An infant meningococcal vaccine is currently not available in the United States, even though the highest rate of meningococcal disease is in infants.
“It's the next big bacterial pathogen in infants to target for vaccination,” Dr. Miller, director of clinical research and medical affairs at GlaxoSmithKline in King of Prussia, Penn., said in an interview. “Neisseria meningitidis is a pretty invasive and aggressive organism. Infections result in a large public health response and a lot of anxiety in the community.
“I think the untold story is that the highest incidence is actually [in] the youngest kids. But because babies aren't in school, their infections don't receive much media attention. But it's serious in infants and more difficult to recognize in this population because their symptomatology is similar to other, less serious infections.”

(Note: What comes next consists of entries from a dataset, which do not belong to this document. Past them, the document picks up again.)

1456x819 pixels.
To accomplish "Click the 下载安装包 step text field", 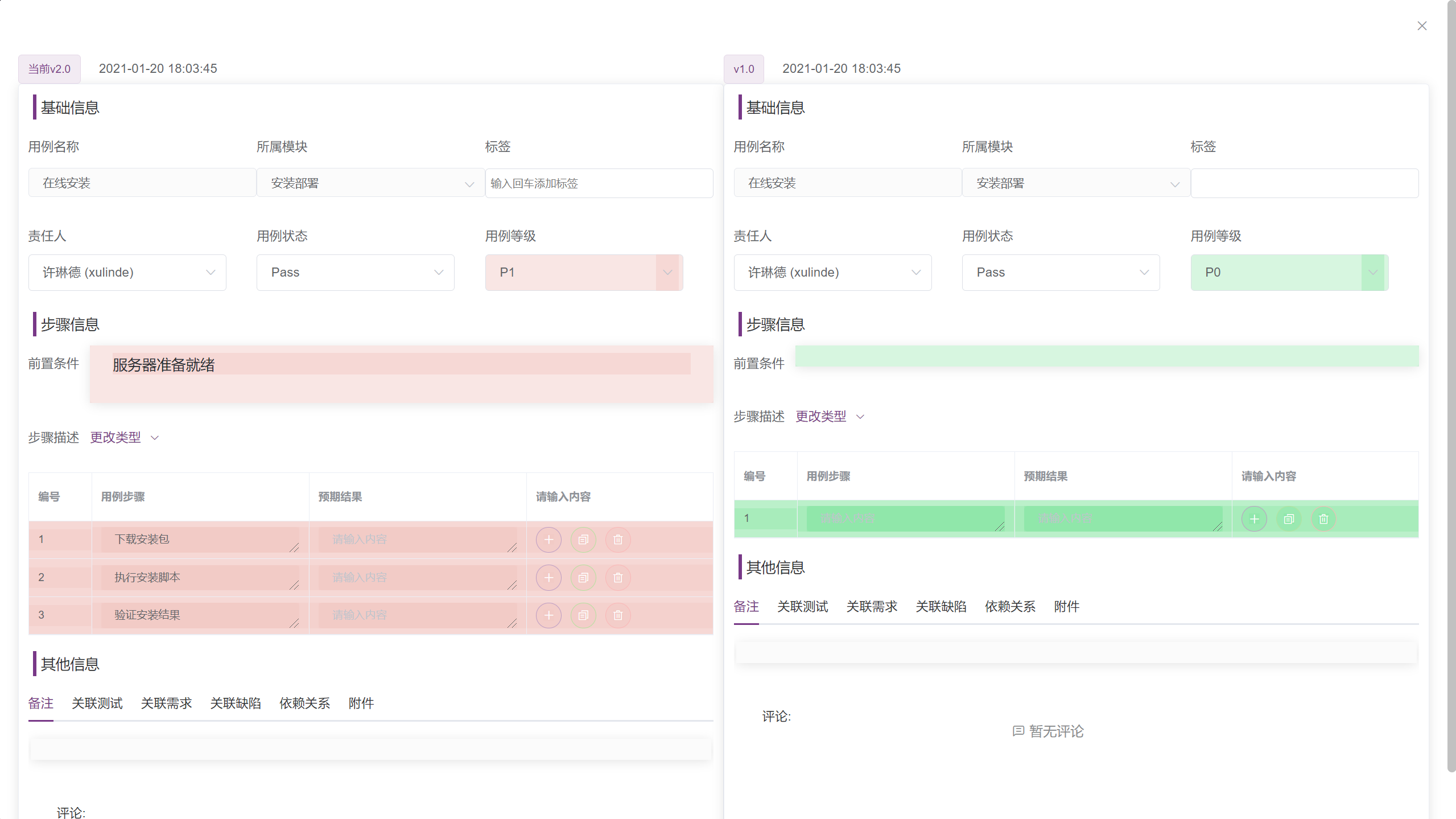I will tap(199, 539).
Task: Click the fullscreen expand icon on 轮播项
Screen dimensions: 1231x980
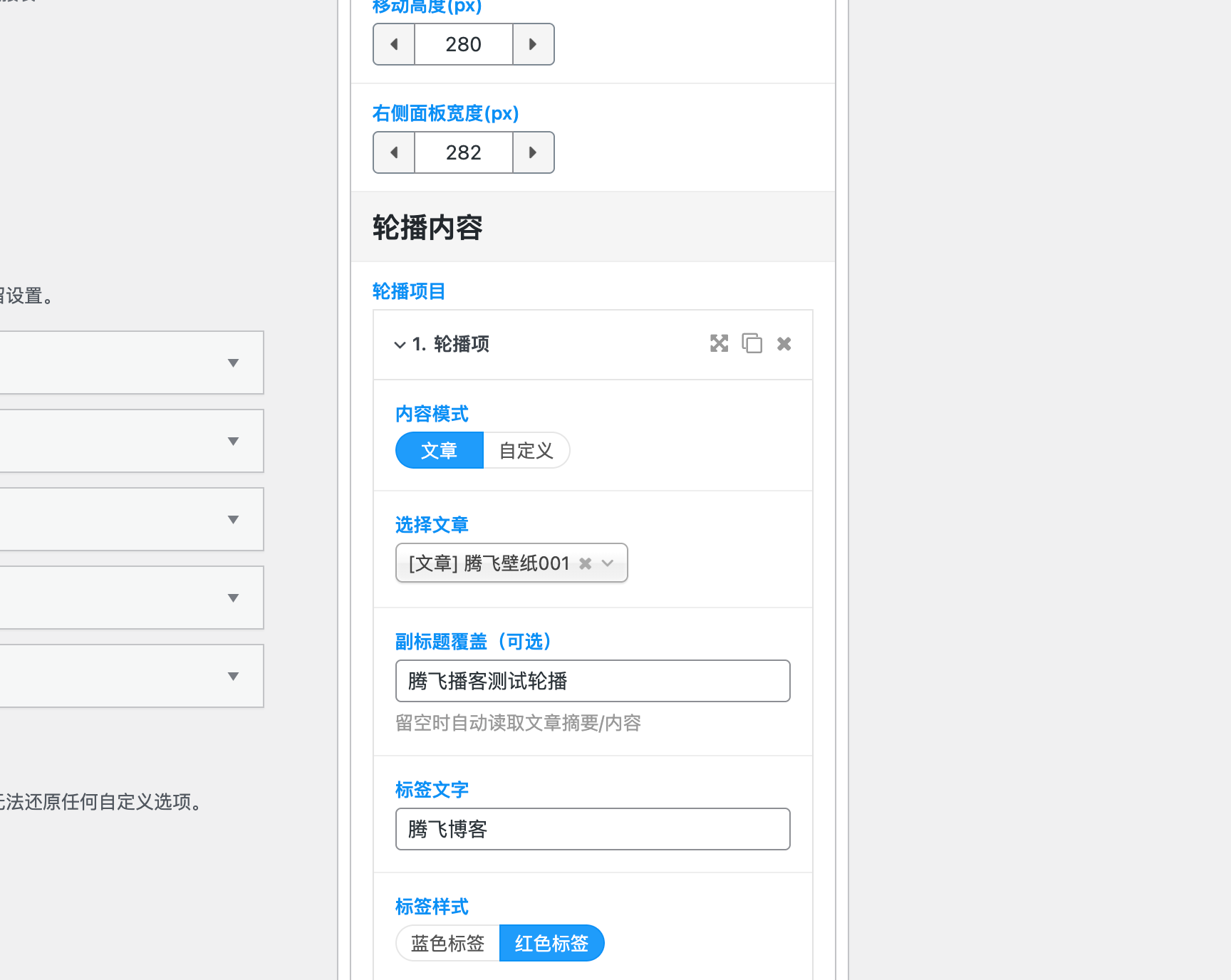Action: 719,343
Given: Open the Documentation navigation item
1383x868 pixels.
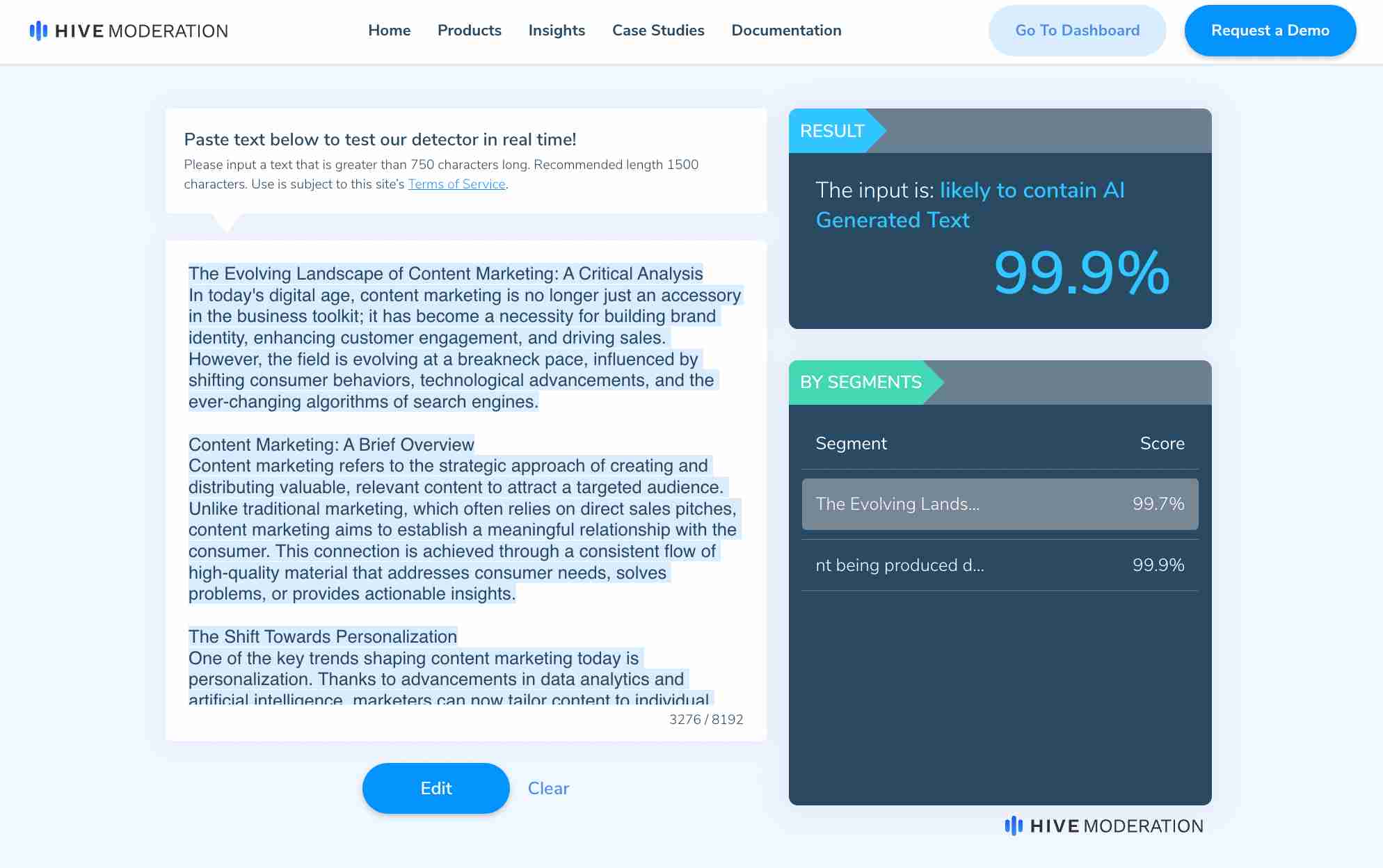Looking at the screenshot, I should tap(786, 31).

The investigators randomized healthy infants to a three-dose priming series of the Hib-MenCY study vaccine coadministered at 2, 4, and 6 months of age with Pediarix (diphtheria, tetanus, pertussis, hepatitis B, and polio) and Prevnar (pneumococcal 7-valent conjugate) vaccines; or to ActHIB (Hib conjugate with tetanus toxoid) vaccine coadministered with Pediarix and Prevnar. A third nonrandomized group of 150 3- to 5-year-old children received a single dose of Menomune vaccine, which contains N. meningitidis serogroups A, C, W-135, and Y.
The mean age of the children was 64 days in the study vaccine and Hib control groups, and 50 months in the Menomune control group.

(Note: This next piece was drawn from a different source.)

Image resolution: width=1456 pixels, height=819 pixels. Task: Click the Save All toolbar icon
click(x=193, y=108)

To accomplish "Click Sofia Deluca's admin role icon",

At 1 month after the last dose, a statistically higher proportion of the 287 infants in the study vaccine group had anti-polyribosylribitol phosphate antibody concentrations of at least 1.0 mcg/mL, compared with the 319 infants in the Hib control group (94% vs. 86%), the authors reported.
Overall, 98% of the infants in the Hib-MenCY group had a consolidated serum bactericidal antibody response to N. meningitidis serogroup C, compared with 79% of the older children vaccinated with a single dose of Menomune. The difference in responses was statistically significant. “However, the data should be interpreted cautiously given the difference in age of the two treatment groups,” the authors wrote.
There was no statistical difference in responses to serogroup Y between the Hib-MenCY study vaccine group and the Menomune group. Serogroups C and Y account for about 94% of all U.S. infections due to serogroups A, C, W-135, and Y.
There was no evidence of interference in the immune responses to the coadministered vaccines in those vaccinated with Hib-MenCY, compared with the Hib control group. A large phase III study is underway in 8,800 infants that will evaluate coadministration of Hib-MenCY with other vaccines and determine how long the vaccine coverage lasts, Dr. Miller said.
Reports of any grade 3 solicited or unsolicited local and systemic adverse events were significantly lower in the Hib-MenCY group, compared with the Hib control group. Dr. Miller called this finding surprising, and had no explanation for why it occurred.